The final tagging result from the system is the tags field. The datetime field shows the datetime grounding with start date and end date as well as the corresponding span of the input sentence. The misc field shows information about Email, URL and IP-address.

Language Support

The Cross-Lingual Named Entity Recognition API currently supports 9 languages. The input language following a convention of {lang_code}-{country_code} is specified via a query parameter when calling the demo endpoint.

While we intent to add more language support in the future, the following language codes are currently supported

Language

Code

English

en-XX, en-US, en-GB, en-AU, en-SG

Traditional Chinese

zh-TW

Simplifed Chinese

zh-CN

Indonesian

id-ID

Javanese

jv-ID

Malay

ms-MY

Tagalog

tl-PH

Vietnamese

vi-VN

Czech

cs-CZ

Croation

hr-HR

API usage

POST /extract

To tag named-entities of a sentence, send a POST request to the /extract endpoint. Additionally, the language must be specified as a query parameter in the URL.

POST https://seaword.seasalt.ai/ner/{lang_code}/extract?access_token={api_key}

The endpoint tags a list of named entities calculates datetime grounding and extracts Email, URL and IP-address from the input sentences.

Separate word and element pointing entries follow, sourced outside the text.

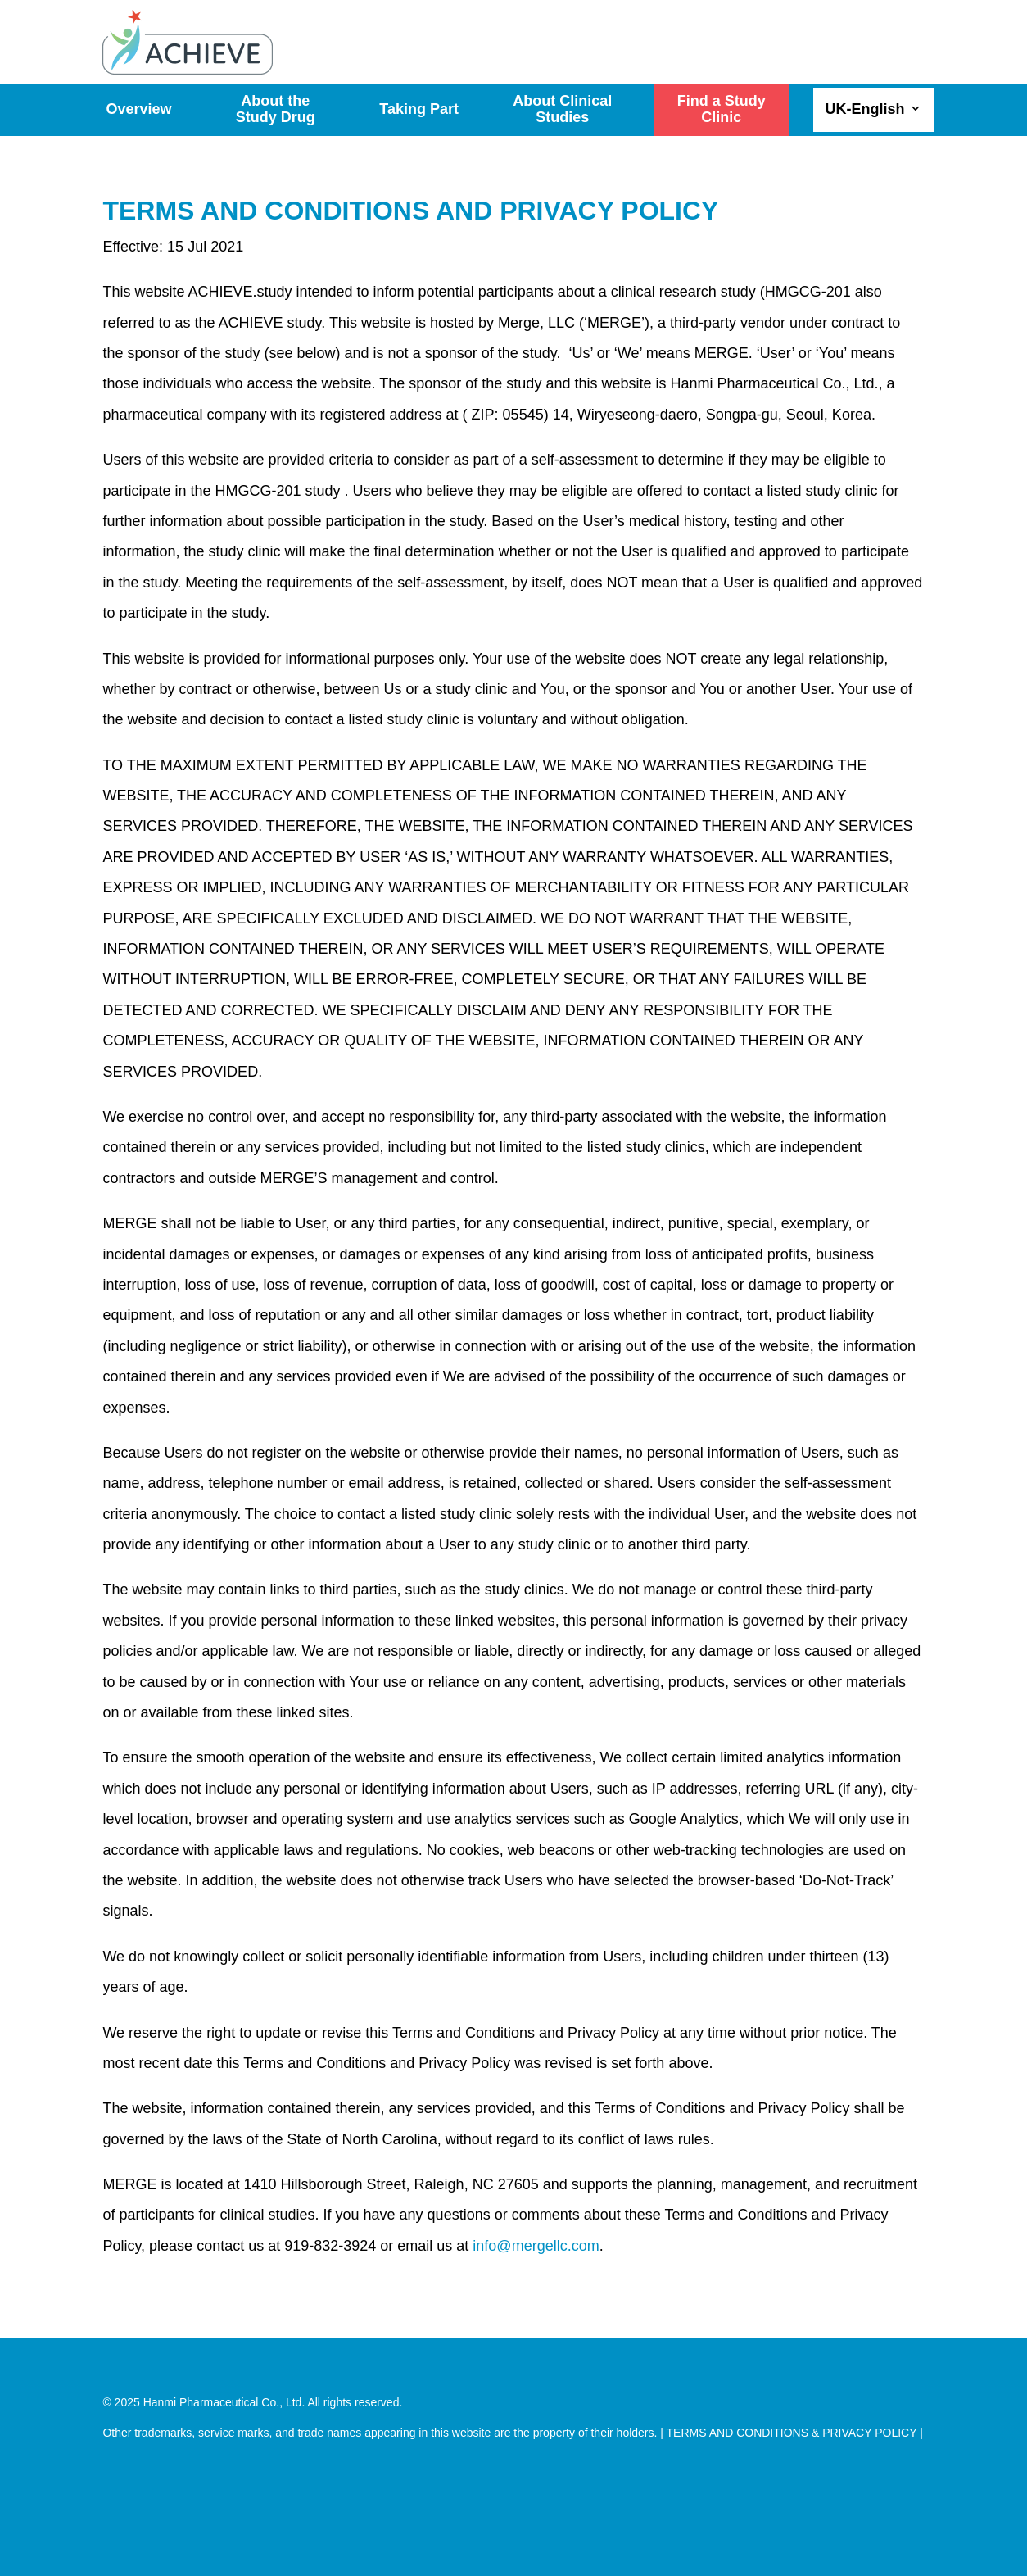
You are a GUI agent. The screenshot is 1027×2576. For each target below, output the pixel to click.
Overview (138, 109)
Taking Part (419, 109)
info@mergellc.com (536, 2246)
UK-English (865, 109)
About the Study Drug (275, 109)
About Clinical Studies (562, 109)
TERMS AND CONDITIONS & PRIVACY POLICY (792, 2432)
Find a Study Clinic (721, 109)
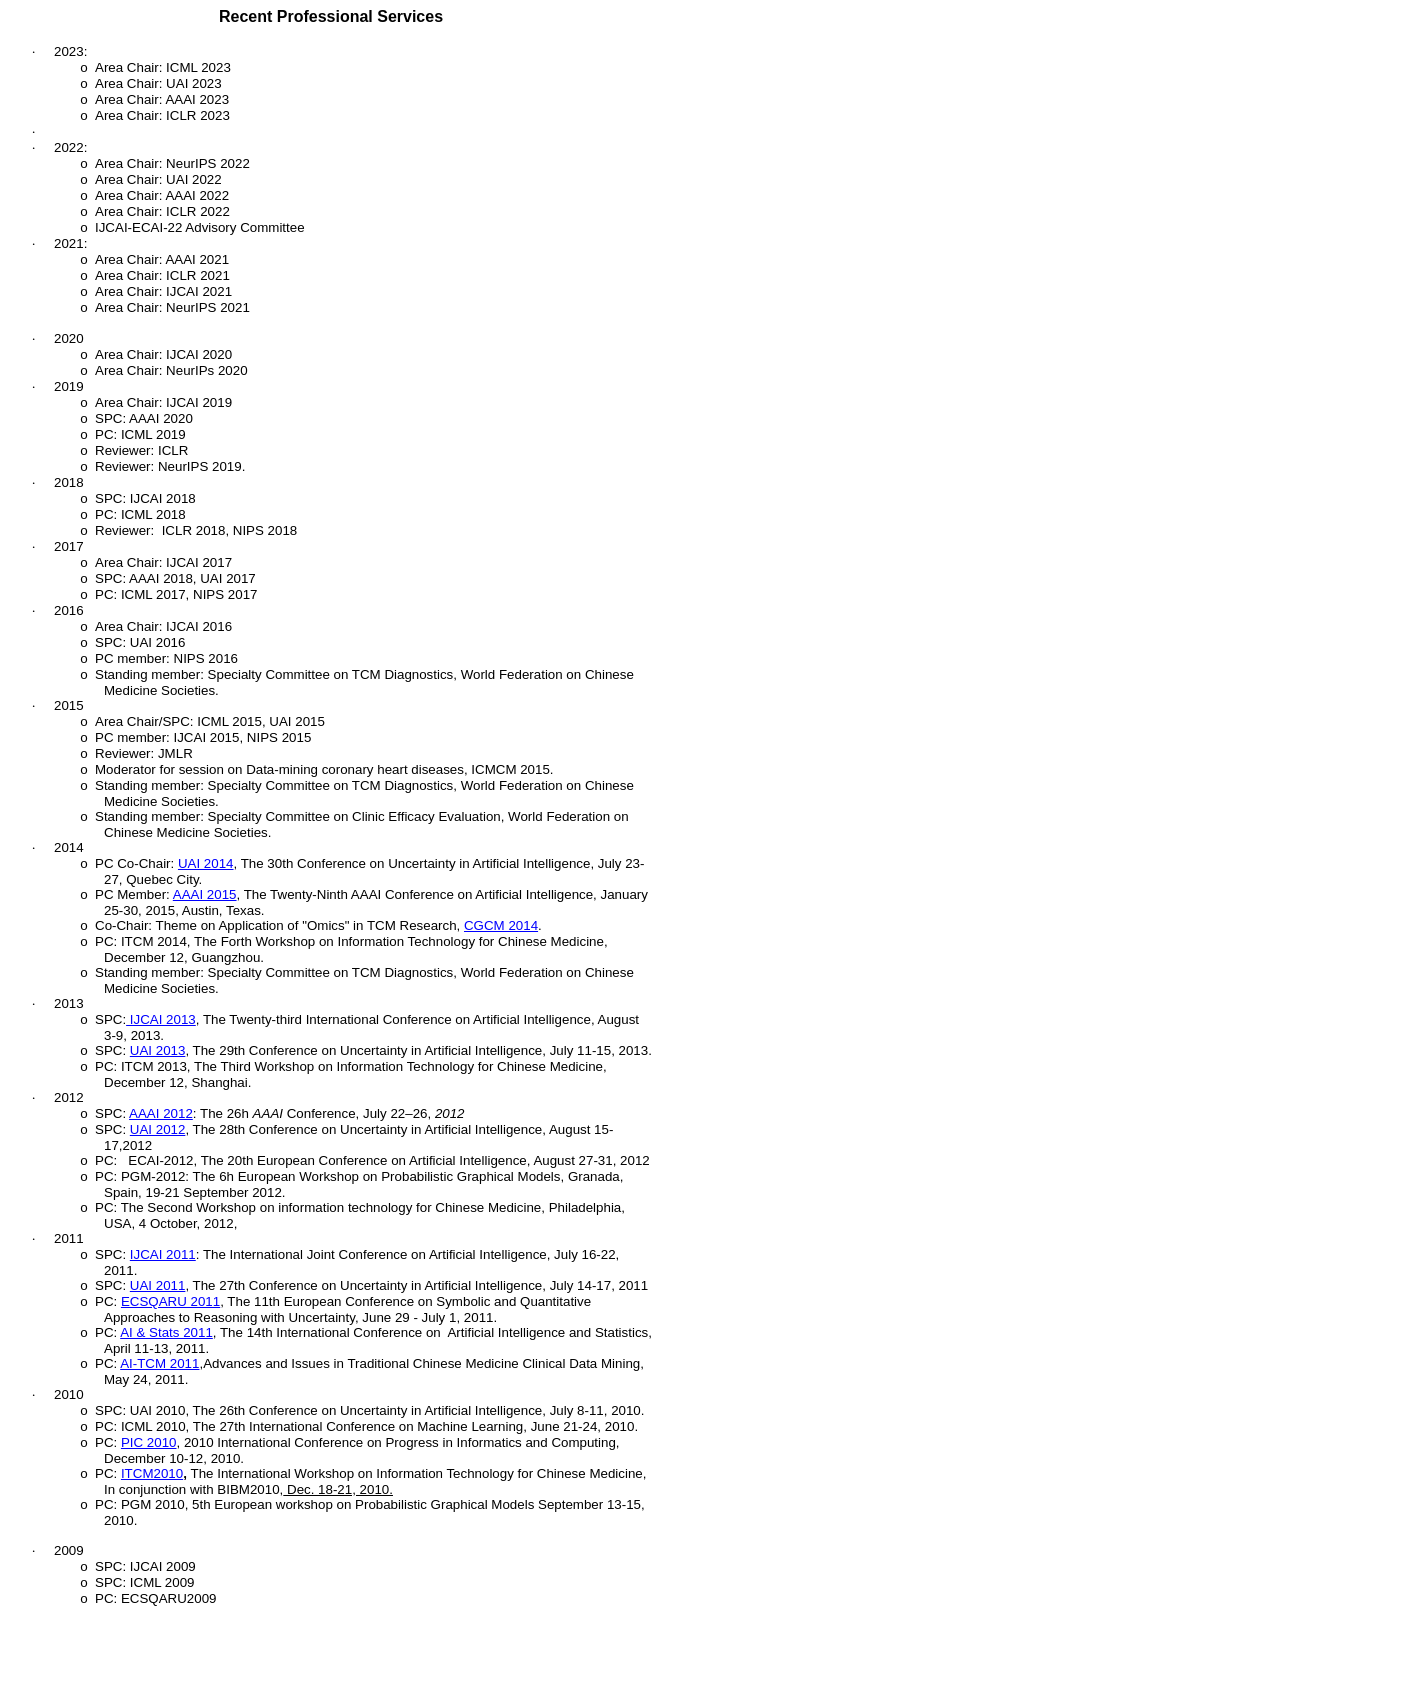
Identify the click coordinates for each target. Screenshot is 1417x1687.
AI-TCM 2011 (159, 1363)
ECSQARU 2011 (170, 1301)
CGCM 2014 (501, 925)
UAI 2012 (158, 1129)
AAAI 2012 (161, 1113)
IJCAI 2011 (163, 1254)
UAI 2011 (158, 1285)
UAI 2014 (206, 863)
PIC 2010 (149, 1442)
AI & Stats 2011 (166, 1332)
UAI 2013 (158, 1050)
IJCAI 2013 (161, 1019)
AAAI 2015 (205, 894)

The required request body for Named Entity Recognition requires only the following fields:

{
    "text": "string"
}

Once the Named Entity tagging has been performed on the full sentence, you will get the following result:

{
    "tags": "List",
    "datetime": "List",
    "misc": "Dict"
}

In this result the tags field represents the final tagged named entities, datetime is a list of datetime grounding that appears in the input sentence, misc is a dictionary contains Email, URL and IP-address extracted from the input sentence.